Les vagues de manifestations, ayant fait au moins 300 morts selon des bilans non confirmés, constituent une première étape victorieuse pour le peuple égyptien descendu dans la rue, parmi lequel on retrouve les mouvements des droits GLBT égyptiens. La place Tahrir, épicentre du mouvement de contestation déclenché le 25 janvier contre M. Moubarak, est d’ailleur connue pour être… un lieu de drague gai.
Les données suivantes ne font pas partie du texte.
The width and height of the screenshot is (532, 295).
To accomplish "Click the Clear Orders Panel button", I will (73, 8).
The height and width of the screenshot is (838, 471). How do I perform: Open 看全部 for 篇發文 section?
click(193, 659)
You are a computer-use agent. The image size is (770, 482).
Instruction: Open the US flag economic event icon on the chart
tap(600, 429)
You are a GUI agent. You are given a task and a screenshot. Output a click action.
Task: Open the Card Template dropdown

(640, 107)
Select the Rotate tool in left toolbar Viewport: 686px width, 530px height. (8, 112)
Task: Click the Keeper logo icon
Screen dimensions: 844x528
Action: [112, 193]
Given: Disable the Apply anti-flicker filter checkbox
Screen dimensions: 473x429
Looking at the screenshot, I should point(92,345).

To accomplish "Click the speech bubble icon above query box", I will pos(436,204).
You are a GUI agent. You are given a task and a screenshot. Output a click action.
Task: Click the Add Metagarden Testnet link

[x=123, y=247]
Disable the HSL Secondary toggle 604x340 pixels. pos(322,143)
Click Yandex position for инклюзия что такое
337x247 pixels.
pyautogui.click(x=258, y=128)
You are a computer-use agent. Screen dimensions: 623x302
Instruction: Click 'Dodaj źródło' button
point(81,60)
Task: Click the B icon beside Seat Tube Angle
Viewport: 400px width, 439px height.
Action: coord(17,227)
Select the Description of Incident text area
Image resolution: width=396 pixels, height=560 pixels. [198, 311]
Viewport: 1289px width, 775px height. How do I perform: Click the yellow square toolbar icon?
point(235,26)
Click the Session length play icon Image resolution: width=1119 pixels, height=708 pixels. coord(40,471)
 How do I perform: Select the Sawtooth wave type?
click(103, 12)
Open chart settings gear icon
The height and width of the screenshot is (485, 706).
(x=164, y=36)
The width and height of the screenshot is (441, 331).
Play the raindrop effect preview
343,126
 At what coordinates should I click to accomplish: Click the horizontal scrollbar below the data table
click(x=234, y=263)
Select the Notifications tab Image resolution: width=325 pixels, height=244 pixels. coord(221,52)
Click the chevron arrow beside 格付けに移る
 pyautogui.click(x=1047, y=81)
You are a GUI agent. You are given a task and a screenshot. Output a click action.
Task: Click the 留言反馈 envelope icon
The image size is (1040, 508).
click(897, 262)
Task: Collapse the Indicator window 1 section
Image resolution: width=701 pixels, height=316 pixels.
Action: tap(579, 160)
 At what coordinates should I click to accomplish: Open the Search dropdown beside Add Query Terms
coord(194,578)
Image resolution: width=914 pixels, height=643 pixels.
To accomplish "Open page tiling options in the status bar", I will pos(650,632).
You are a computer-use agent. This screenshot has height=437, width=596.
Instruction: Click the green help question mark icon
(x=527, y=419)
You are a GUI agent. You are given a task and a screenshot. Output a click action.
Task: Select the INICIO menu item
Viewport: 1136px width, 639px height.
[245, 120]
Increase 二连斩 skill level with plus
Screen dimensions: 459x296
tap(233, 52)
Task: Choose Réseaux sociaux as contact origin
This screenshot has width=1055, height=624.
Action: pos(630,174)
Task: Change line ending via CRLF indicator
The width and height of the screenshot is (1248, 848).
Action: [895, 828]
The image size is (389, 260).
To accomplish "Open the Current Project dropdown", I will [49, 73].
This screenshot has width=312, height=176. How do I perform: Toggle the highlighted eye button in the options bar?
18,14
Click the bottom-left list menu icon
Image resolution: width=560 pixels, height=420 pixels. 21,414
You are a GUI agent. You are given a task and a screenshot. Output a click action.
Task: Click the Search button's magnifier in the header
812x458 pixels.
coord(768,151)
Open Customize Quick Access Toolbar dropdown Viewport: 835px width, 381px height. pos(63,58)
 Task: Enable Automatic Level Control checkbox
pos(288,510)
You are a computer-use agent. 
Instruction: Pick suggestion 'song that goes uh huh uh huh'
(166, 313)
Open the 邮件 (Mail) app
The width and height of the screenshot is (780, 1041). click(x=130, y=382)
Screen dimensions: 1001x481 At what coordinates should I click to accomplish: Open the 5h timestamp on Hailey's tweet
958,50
La nécessité de la laïcité

Dans une entrevue accordée eau site gaymiddleeast.com (avant le départ de Moubarak), le blogueur gai égyptien IceQueer se dit «confiant qu’il y aura une transition, mais que d’abord, nous devons nous débarrasser des stéréotypes et des idéologies médiévales auxquelles adhèrent plusieurs Égyptiens, faute d’éducation adéquate».
Ce jeune interne médical de 22 ans souligne néanmoins qu’«on ne peut pas tout demander à la fois. Déjà, demander la “liberté” et “la chute du régime” a secoué tout le pays, alors imaginez ce qu’il se passerait si l’on demandait des droits pour les LGBT? La communauté LGBT égyptienne n’aura pas de droits avant que l’Égypte ne devienne un pays laïque ».

Arrestations et tortures

Aucune loi en Égypte ne condamne directement les actes homosexuels. Néanmoins, les GLBT peuvent y être inculpés de «comportements immoraux ou indécents», «propagation d’idées perverses» ou «dépravation morale». De plus, l’état d’urgence en vigueur depuis 1981 permet à la police de fouiller leur appartement sans autorisation préalable.
En 2005, un rapport de Human Rights Watch pointait des cas d’arrestations et de tortures de la part du gouvernement égyptien envers des hommes accusés d’homosexualité. L’activiste gai Bahaa Saber a déclaré au Los Angeles Times avoir été arrêté, torturé et violé par la police l’an dernier.